Things were looking up for actor Mickey Rourke after he staged a major comeback with his performance in The Wrestler, racking up an Oscar nomination and scoring a role as the main villain in Iron Man 2. But behind-the-scenes disputes ensured that Rourke’s Marvel experience was bitter.
The troubles began when he was reportedly offered just $250000 to play Ivan Vanko/Whiplash in the film. The offer was increased, but the freedom Rourke had on set was swiftly undermined. While promoting his film Immortals in 2011, a year after the release of Iron Man 2, Rourke didn’t mince any words when he attacked Marvel for altering his performance in the final cut of the film.
He told CraveOnline, “I explained to Justin Theroux, to the writer, and to [Jon] Favreau that I wanted to bring some other layers and colours, not just make this Russian a complete murderous revenging bad guy. And they allowed me to do that. Unfortunately, the [people] at Marvel just wanted a one-dimensional bad guy, so most of the performance ended up the floor.”

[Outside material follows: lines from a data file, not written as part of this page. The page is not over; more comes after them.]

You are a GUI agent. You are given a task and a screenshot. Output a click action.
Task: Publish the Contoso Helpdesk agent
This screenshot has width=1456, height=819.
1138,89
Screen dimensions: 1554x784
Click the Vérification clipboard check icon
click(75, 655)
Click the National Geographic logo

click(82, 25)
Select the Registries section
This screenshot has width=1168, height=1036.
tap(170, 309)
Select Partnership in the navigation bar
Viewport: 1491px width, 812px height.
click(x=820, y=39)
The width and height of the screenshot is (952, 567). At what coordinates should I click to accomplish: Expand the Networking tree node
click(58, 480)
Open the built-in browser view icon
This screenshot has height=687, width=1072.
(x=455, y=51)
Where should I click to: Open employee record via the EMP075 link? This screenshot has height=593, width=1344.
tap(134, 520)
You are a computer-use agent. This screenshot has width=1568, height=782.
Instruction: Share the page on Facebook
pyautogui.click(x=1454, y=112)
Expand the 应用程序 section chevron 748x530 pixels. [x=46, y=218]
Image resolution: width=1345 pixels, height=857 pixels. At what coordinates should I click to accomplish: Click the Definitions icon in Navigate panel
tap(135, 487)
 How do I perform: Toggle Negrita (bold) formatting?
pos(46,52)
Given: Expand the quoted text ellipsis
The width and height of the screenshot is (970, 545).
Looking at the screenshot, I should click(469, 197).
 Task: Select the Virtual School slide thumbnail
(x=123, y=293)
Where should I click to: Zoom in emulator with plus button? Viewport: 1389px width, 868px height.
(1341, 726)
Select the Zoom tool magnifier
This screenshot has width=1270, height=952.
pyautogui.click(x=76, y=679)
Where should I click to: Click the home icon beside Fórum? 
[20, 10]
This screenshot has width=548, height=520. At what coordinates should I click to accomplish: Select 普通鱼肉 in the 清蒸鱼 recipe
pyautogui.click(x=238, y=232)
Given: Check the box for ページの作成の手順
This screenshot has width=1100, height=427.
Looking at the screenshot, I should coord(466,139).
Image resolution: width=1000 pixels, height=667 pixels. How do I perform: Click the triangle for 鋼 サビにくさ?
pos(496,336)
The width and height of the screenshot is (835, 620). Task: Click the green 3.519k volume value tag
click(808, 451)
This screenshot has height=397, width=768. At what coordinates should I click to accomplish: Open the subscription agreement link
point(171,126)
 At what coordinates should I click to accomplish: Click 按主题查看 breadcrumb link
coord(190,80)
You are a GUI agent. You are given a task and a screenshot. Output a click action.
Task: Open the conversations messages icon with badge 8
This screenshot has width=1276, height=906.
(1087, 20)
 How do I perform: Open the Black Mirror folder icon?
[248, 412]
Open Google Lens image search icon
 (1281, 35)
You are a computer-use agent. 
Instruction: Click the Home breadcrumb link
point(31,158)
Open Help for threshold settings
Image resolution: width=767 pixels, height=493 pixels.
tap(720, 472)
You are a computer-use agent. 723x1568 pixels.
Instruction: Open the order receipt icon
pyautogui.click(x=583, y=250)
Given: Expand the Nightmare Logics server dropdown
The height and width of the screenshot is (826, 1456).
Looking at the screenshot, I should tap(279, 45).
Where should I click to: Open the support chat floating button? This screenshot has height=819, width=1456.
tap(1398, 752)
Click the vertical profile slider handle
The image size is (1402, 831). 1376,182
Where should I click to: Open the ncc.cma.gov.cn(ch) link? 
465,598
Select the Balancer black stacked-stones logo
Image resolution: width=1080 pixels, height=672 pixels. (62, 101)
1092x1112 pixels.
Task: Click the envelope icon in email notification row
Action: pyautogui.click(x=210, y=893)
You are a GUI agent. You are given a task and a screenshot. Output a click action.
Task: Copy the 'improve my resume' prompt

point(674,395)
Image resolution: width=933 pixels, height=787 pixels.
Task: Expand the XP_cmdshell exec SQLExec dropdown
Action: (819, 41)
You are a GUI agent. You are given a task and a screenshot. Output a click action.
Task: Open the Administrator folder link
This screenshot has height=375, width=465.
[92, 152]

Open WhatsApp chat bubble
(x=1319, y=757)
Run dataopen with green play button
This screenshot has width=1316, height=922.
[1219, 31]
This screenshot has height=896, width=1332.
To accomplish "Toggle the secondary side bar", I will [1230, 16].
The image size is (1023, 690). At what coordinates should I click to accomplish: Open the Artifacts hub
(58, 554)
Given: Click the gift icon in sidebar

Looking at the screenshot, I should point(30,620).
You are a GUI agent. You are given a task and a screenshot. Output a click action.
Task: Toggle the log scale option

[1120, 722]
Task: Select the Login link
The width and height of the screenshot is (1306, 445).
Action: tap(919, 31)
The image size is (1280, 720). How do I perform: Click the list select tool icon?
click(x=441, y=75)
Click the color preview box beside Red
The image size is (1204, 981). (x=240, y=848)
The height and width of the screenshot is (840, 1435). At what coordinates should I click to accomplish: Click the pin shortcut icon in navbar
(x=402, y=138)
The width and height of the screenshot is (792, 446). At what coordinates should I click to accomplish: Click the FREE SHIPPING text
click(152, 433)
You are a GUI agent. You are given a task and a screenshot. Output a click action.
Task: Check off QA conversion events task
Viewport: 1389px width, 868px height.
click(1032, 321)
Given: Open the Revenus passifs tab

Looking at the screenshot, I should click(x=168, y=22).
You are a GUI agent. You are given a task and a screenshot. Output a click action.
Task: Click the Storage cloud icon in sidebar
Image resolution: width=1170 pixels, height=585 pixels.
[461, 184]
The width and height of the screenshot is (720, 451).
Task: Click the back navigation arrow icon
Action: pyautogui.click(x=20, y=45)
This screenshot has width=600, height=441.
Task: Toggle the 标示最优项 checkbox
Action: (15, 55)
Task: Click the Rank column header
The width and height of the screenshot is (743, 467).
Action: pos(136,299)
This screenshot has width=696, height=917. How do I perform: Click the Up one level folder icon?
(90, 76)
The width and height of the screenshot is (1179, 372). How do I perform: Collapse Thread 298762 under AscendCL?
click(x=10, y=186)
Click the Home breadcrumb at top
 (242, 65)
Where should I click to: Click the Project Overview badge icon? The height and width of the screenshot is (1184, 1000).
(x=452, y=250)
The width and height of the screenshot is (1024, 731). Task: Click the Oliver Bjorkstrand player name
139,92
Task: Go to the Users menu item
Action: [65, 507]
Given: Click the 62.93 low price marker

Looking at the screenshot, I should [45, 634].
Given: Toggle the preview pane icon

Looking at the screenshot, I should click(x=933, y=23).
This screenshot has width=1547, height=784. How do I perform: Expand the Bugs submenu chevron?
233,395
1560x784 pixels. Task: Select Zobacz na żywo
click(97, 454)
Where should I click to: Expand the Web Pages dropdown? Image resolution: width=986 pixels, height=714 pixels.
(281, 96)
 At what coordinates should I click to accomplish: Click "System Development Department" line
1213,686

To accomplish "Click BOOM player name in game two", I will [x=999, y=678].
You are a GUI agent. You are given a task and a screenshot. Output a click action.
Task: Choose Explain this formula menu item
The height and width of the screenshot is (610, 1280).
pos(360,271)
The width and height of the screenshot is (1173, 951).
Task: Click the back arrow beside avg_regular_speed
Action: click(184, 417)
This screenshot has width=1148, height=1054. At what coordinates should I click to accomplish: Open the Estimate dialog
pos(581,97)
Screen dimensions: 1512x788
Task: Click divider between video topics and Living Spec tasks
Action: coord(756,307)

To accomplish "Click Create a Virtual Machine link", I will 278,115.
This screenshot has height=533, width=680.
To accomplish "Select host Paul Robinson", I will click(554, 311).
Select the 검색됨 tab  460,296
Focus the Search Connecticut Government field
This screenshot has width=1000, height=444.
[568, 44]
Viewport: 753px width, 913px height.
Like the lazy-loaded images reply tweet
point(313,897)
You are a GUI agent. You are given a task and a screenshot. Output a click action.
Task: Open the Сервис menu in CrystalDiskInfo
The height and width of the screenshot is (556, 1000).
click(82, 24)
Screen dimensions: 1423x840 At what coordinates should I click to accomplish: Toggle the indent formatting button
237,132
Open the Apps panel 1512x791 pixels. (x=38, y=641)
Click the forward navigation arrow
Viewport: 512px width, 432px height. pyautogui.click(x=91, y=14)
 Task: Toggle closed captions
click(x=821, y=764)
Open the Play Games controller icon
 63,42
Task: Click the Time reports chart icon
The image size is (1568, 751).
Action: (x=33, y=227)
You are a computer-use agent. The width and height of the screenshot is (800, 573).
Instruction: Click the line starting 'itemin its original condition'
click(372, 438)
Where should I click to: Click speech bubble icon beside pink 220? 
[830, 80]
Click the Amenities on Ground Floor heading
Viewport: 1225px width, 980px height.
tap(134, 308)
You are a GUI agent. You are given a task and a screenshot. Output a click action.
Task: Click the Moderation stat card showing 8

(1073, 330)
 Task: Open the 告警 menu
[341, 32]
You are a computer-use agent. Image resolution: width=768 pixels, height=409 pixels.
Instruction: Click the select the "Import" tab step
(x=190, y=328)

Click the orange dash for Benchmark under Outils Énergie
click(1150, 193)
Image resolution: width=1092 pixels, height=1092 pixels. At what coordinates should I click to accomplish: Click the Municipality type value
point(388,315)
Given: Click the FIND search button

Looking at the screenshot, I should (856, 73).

He said that he wished director Favreau had displayed more authority on set, and implied that Favreau wasn’t fully in control of the film. “At the end of the day you’ve got some nerd with a pocketful of money calling the shots,” he said. “You know, Favreau didn’t call the shots. I wish he would have.”
Rourke continued, “If they let you play the bad guy with other dimensions other than one-dimensional. You have to fight for that though, to bring layers to the character. Otherwise, if you’re working for the wrong studio or let’s say a director that doesn’t have any balls, then they’re just gonna want it to be the evil bad guy. […] So, if you’re working with some good studio guys that got brains and you’re working with a director with a set of nuts that’ll let you incorporate that then it’s fun. Otherwise, you end up with what happened on Iron Man.”
Iron Man 2 received mixed-to-positive critical response, and was a box office success. But it did also receive some criticism for setting up future sequels and a distracted narrative.
Rourke concluded, “It is f—ing too bad, but it’s their loss. If they want to make mindless comic book movies, then I don’t want to be a part of that.”